Engineering Windows 7 : User Interface: Managing Windows windows

We’ve booted the machine, displayed stuff on the screen, launched programs, so next up we’re going to look at a pretty complex topic that sort of gets to the core role of the graphical user interface—managing windows. 

Dave Matthews is program manager on the core user experience team who will provide some of the data and insights that are going into engineering Windows 7.  --Steven

The namesake of the Windows product line is the simple “window” – the UI concept that keeps related pieces information and controls organized on screen.  We’ll use this post to share some of the background thinking and “pm philosophy” behind planning an update to this well established UI feature.

The basic idea of using windows to organize UI isn’t new – it dates back (so I hear) to the first experiments with graphical user interfaces at Stanford over 40 years ago.  It’s still used after all this time because it’s a useful way to present content, and people like having control over how their screen space is used.  The “moveable windows” feature isn’t absolutely needed in an operating system – most cell phones and media center type devices just show one page of UI at a time – but it’s useful when multi-tasking or working with more than one app at a time.  Windows 2.0 was the first Windows release that allowed moveable overlapping windows (in Window 1.0 they were only able to be tiled, not overlapping.  This “tiled v. overlapping” debate had famous proponents on each side—on one side was Bill Gates and on the other side was Charles Simonyi).  In addition, Windows also has the unique notion of "the multiple document interface” or MDI, which allows one frame window to itself organized multiple windows within it.  This is somewhat of a precursor to the tabbed interfaces prevalent in web browsers. 

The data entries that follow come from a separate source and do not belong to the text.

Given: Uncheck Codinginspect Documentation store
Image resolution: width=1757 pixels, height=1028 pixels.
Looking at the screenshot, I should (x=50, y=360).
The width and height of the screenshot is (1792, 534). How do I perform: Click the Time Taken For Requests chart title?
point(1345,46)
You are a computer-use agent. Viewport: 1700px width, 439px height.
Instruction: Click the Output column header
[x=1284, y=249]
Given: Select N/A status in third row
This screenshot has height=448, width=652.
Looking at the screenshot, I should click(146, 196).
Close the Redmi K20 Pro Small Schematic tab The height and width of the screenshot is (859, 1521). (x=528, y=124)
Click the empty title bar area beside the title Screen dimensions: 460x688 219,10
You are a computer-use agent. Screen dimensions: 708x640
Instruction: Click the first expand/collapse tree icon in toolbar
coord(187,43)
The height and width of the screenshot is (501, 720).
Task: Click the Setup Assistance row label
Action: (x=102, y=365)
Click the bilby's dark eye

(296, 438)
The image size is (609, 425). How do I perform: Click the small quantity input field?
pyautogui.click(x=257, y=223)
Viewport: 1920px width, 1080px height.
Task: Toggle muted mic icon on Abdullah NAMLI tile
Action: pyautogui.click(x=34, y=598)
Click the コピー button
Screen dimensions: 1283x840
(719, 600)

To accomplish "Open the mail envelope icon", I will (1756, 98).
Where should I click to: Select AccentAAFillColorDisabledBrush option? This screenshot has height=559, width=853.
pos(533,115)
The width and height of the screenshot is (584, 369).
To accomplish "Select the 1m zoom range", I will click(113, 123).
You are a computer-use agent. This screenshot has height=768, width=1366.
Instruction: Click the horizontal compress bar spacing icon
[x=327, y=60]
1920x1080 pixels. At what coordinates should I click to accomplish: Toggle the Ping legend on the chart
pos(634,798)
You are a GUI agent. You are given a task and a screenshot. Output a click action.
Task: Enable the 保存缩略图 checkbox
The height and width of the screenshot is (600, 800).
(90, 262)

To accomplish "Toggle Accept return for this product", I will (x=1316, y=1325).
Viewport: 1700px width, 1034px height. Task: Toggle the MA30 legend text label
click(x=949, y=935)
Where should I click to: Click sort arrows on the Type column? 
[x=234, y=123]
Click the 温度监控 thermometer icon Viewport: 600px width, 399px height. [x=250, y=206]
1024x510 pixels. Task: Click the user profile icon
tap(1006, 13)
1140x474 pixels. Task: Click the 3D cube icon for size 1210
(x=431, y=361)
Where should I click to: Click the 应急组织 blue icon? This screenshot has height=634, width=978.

As a side note, one of the earlier debates that accompanied the “tiled v. overlapping” conversations in the early Windows project was over having one menu bar at the top of the screen or a copy of the menu bar for each window (or document or application).  Early on this was a big debate because there was such limited screen resolution (VGA, 640x480) that the redundancy of the menu bar was a real-estate problem.  In today’s large scale monitors this redundancy is more of an asset as getting to the UI elements with a mouse or just visually identifying elements requires much less movement.  Go figure!

Screenshot of Windows 2.0 Screenshot of Windows Vista
From Windows 2.0 to Vista.

An area I’ve been focusing on is in the “window management” part of the system – specifically the features involved in moving and arranging windows on screen (these are different than the window switching controls like the taskbar and alt-tab, but closely related).  In general, people expect windows to be moveable, resizable, maximizable, minimizable, closeable; and expect them to be freely arranged and overlapping, with the currently used window sitting on top.  These transformations and the supporting tools (caption buttons, resize bars, etc) make up the basic capabilities that let people arrange and organize their workspace to their liking. 

In order to improve on a feature area like this we look closely at the current system - what have we got, and what works?  This means looking at the way it’s being used in the marketplace by ISVs, and the way it’s used and understood by customers.

Standard caption buttons or upper right corner of a window in Vista.

Caption buttons give a simple way to minimize, maximize, and close.  Resizable windows can be adjusted from any of their 4 edges.